Stored records:

+++

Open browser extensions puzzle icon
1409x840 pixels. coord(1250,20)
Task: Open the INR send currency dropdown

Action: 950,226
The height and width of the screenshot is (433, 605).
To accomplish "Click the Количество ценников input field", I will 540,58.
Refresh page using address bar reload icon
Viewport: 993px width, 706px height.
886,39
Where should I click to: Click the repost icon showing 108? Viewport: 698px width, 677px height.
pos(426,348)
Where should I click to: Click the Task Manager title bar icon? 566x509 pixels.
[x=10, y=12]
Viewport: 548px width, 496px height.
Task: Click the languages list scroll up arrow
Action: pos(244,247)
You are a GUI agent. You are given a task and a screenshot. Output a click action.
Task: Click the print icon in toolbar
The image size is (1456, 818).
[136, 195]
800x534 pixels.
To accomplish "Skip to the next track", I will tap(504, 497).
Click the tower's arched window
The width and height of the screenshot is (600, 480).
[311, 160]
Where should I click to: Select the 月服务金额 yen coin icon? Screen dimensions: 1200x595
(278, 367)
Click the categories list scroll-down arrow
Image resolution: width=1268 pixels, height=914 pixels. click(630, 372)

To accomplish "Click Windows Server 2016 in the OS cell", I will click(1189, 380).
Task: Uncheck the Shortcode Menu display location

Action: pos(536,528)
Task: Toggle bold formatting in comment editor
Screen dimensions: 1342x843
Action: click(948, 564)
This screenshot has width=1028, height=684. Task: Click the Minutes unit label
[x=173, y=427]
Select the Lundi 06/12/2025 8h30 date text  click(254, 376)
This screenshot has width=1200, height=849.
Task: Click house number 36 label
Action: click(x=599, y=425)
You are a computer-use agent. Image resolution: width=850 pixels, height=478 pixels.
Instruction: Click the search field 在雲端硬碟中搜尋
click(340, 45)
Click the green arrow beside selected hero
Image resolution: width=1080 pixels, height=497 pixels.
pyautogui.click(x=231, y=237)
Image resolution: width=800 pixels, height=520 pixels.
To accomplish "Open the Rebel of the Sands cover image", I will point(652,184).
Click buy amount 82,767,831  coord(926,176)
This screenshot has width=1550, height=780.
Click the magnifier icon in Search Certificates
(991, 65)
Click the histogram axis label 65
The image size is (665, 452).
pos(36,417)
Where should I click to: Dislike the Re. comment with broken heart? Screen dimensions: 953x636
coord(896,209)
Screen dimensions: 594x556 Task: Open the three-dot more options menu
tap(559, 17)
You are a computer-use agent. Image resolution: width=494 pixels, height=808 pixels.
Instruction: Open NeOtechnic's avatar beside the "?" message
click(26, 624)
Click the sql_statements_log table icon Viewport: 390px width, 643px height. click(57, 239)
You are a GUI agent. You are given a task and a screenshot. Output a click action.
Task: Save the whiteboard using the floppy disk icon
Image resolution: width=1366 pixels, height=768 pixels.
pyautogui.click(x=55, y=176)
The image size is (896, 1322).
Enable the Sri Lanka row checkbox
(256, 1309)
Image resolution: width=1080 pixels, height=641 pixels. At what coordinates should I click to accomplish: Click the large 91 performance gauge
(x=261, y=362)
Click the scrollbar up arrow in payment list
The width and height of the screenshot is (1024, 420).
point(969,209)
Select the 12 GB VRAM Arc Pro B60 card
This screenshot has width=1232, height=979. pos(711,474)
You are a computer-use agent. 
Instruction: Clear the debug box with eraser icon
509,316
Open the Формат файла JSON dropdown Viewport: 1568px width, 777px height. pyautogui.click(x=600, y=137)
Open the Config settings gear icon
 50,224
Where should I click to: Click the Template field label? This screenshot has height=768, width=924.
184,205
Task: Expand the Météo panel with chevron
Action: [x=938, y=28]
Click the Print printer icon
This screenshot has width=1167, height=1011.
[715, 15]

+++

» **PROBLEM TO SOLVE**: Repeat all of the records exactly.

» **EXERCISE RESPONSE**:
Open browser extensions puzzle icon
1409x840 pixels. coord(1250,20)
Task: Open the INR send currency dropdown

Action: 950,226
The height and width of the screenshot is (433, 605).
To accomplish "Click the Количество ценников input field", I will 540,58.
Refresh page using address bar reload icon
Viewport: 993px width, 706px height.
886,39
Where should I click to: Click the repost icon showing 108? Viewport: 698px width, 677px height.
pos(426,348)
Where should I click to: Click the Task Manager title bar icon? 566x509 pixels.
[x=10, y=12]
Viewport: 548px width, 496px height.
Task: Click the languages list scroll up arrow
Action: pos(244,247)
You are a GUI agent. You are given a task and a screenshot. Output a click action.
Task: Click the print icon in toolbar
The image size is (1456, 818).
[136, 195]
800x534 pixels.
To accomplish "Skip to the next track", I will tap(504, 497).
Click the tower's arched window
The width and height of the screenshot is (600, 480).
[311, 160]
Where should I click to: Select the 月服务金额 yen coin icon? Screen dimensions: 1200x595
(278, 367)
Click the categories list scroll-down arrow
Image resolution: width=1268 pixels, height=914 pixels. click(630, 372)

To accomplish "Click Windows Server 2016 in the OS cell", I will click(1189, 380).
Task: Uncheck the Shortcode Menu display location

Action: pos(536,528)
Task: Toggle bold formatting in comment editor
Screen dimensions: 1342x843
Action: click(948, 564)
This screenshot has width=1028, height=684. Task: Click the Minutes unit label
[x=173, y=427]
Select the Lundi 06/12/2025 8h30 date text  click(254, 376)
This screenshot has width=1200, height=849.
Task: Click house number 36 label
Action: click(x=599, y=425)
You are a computer-use agent. Image resolution: width=850 pixels, height=478 pixels.
Instruction: Click the search field 在雲端硬碟中搜尋
click(340, 45)
Click the green arrow beside selected hero
Image resolution: width=1080 pixels, height=497 pixels.
pyautogui.click(x=231, y=237)
Image resolution: width=800 pixels, height=520 pixels.
To accomplish "Open the Rebel of the Sands cover image", I will point(652,184).
Click buy amount 82,767,831  coord(926,176)
This screenshot has width=1550, height=780.
Click the magnifier icon in Search Certificates
(991, 65)
Click the histogram axis label 65
The image size is (665, 452).
pos(36,417)
Where should I click to: Dislike the Re. comment with broken heart? Screen dimensions: 953x636
coord(896,209)
Screen dimensions: 594x556 Task: Open the three-dot more options menu
tap(559, 17)
You are a computer-use agent. Image resolution: width=494 pixels, height=808 pixels.
Instruction: Open NeOtechnic's avatar beside the "?" message
click(26, 624)
Click the sql_statements_log table icon Viewport: 390px width, 643px height. click(57, 239)
You are a GUI agent. You are given a task and a screenshot. Output a click action.
Task: Save the whiteboard using the floppy disk icon
Image resolution: width=1366 pixels, height=768 pixels.
pyautogui.click(x=55, y=176)
The image size is (896, 1322).
Enable the Sri Lanka row checkbox
(256, 1309)
Image resolution: width=1080 pixels, height=641 pixels. At what coordinates should I click to accomplish: Click the large 91 performance gauge
(x=261, y=362)
Click the scrollbar up arrow in payment list
The width and height of the screenshot is (1024, 420).
point(969,209)
Select the 12 GB VRAM Arc Pro B60 card
This screenshot has width=1232, height=979. pos(711,474)
You are a computer-use agent. 
Instruction: Clear the debug box with eraser icon
509,316
Open the Формат файла JSON dropdown Viewport: 1568px width, 777px height. pyautogui.click(x=600, y=137)
Open the Config settings gear icon
 50,224
Where should I click to: Click the Template field label? This screenshot has height=768, width=924.
184,205
Task: Expand the Météo panel with chevron
Action: [x=938, y=28]
Click the Print printer icon
This screenshot has width=1167, height=1011.
[715, 15]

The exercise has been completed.